» Aim of the exercise:
Each entry below is to be restated word for word, with no pictures carried over.

(Stored records)
------------------------
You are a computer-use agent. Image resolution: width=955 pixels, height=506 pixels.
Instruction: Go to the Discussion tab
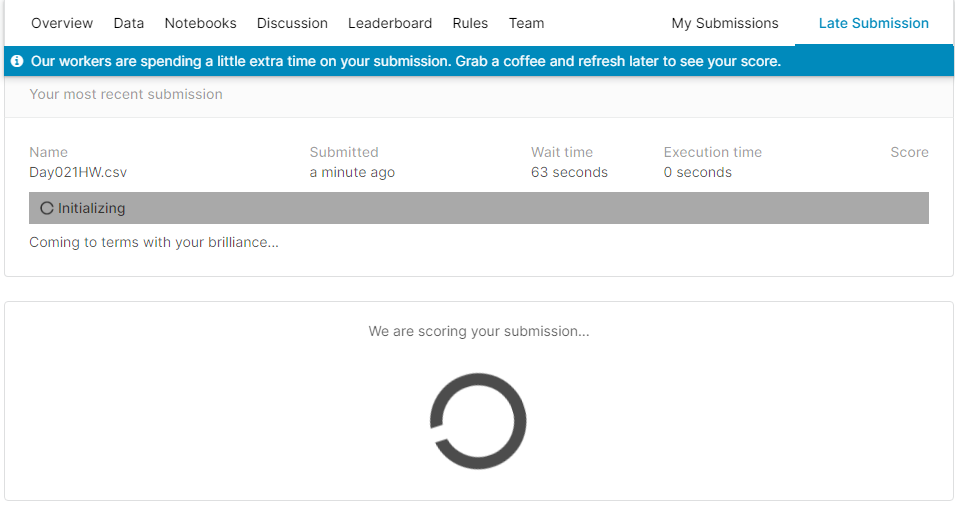coord(292,23)
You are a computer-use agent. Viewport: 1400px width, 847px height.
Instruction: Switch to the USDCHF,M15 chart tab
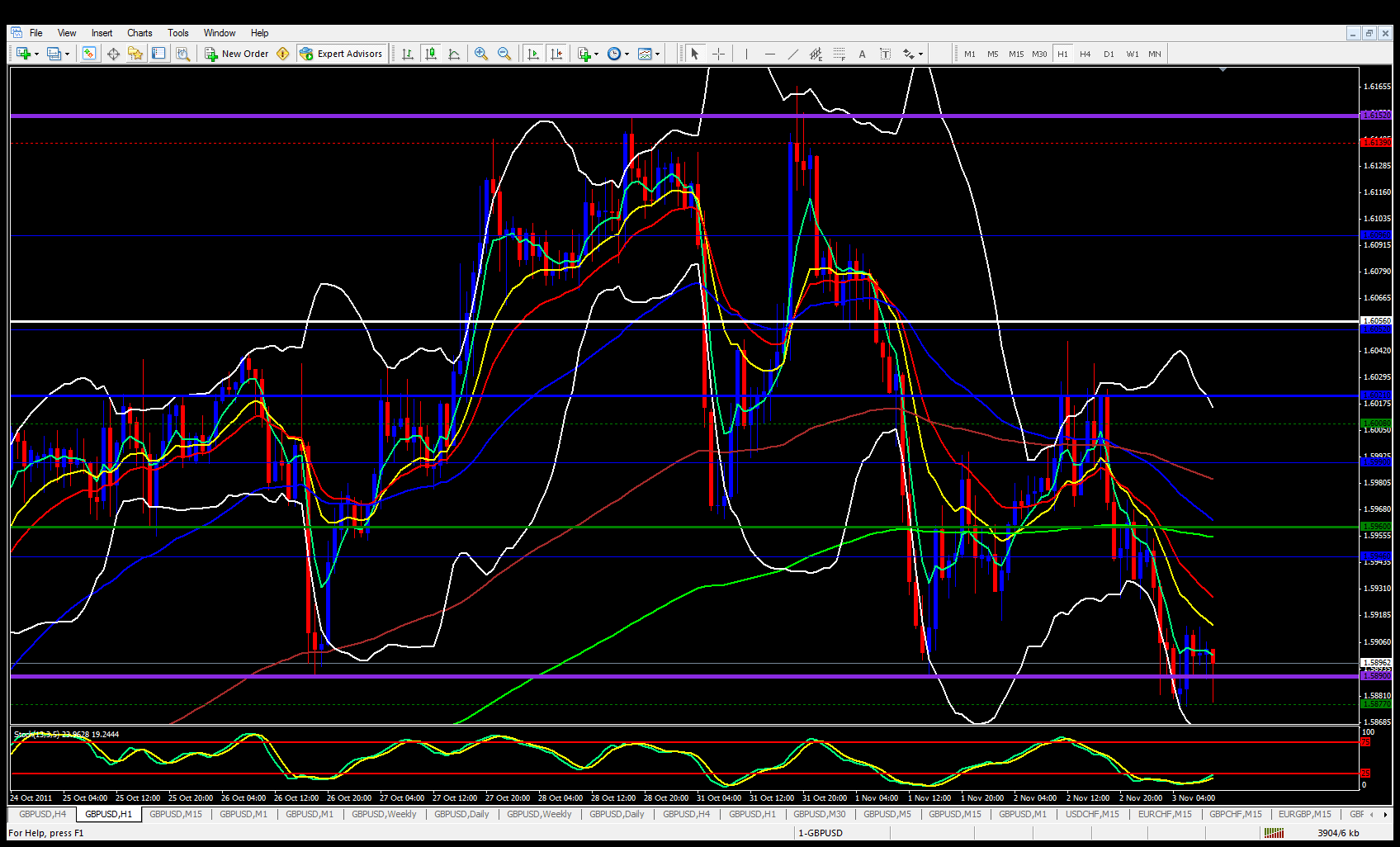click(1091, 814)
------------------------
» Completed task:
You are a computer-use agent. Image resolution: width=955 pixels, height=506 pixels.
Instruction: Go to the Discussion tab
coord(292,23)
You are a computer-use agent. Viewport: 1400px width, 847px height.
Instruction: Switch to the USDCHF,M15 chart tab
click(1091, 814)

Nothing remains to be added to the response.